I used to teach Art Appreciation from time to time; I had some studio arts background (some art historians haven't) and I didn't mind at all helping Freshmen fulfill a requirement. But I insisted on teaching medium by medium and based on works of all kinds and eras and cultures, from the point of view of the artists choosing media and showing how they served the media and the media the artist. I loved using works that did NOT appear in the textbooks, especially when they served a number of purposes. And, so far as I could, I preferred using things that artists like and that freshman students like, too. One artist I liked to use was Grant Wood (the inevitable American Gothic was in the textbook, so I did the others that I like, especially those lithographs, some of them WPA funded, which show rural Iowa, the horses with winter coats facing a blizzard, and a farm boy pouring over his head a bucket full of water from the trough, with the title "Sultry Night"). I do not regard it as homoerotic, nor did the WPA, nor did my students. But it is evocative of the end of a hard day's work in the fields, and it is (as they all are) beautifully composed and executed, and it also shows the lithograph as at once fine art and popular art. I had a hard time finding it on line, and this link to "Sultry Night" is not a good reproduction, but it must serve. The vultures who want to make capital of its nudity and the folks (unlike those of Depression America) who think all nudity dirty make this print hard to find on line.
My own blog posting last month, on whether Americans really do read according to gender, had made me remember the big, thick Reader that we had for English class in Grade 8 (yes, there still are graded readers, or there were when I taught at St. Hilda's in the 1970s, just as there had been in the late 1940s, issued by California State Textbooks). That reader contained part of Hamlin Garland's A Son of the Middle Border. I never had read the whole book and, suspecting that it might really be as good as the textbook editors thought, I went on line and chose to buy it for Kindle at 99¢ (you can get it Free, but I thought that "improved" for eBook was worth a dollar).

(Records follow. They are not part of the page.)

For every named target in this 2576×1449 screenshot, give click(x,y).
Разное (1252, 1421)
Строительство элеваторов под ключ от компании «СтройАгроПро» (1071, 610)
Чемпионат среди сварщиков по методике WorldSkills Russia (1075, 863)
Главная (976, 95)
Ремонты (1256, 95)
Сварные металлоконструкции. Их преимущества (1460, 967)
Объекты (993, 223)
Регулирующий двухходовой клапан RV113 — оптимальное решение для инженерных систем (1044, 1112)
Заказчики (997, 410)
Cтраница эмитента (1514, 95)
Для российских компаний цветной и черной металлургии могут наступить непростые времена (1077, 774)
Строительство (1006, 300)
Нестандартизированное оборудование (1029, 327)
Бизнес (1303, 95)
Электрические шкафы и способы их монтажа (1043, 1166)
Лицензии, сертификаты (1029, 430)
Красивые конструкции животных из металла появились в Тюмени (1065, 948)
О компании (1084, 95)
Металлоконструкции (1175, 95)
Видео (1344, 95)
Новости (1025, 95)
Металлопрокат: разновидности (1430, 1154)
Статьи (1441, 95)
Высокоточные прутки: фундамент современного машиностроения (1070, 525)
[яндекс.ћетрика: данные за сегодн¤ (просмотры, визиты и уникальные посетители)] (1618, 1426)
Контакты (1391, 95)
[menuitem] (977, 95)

I now am halfway through the book, and I find it to be the masterpiece that it is supposed to be. How good his fiction or verse or essays are, I do not know. But Garland in this memoir or autobiography has such great literary and personal integrity, such real reticence where called for, such honesty—everything you can ask for in a writer—that I thought I'd do everyone under 60 years of age, probably, a favor by recommending it without reserve. I mean, no one that I know has mentioned it to me recently, and perhaps there is a tendency to toss it in with, say, Fennimore Cooper. It really isn't like what an outline description of it might make you think. You might neglect to go back and read it, as I had done. How useful it is, repeatedly, to be writing a blog; doing so makes me think of so many things that often I don't know what to choose and (as you have seen) procrastinate by posting flowers.
As for Grant Wood, many people who talk about him have no idea how excellent he is, purely as an artist.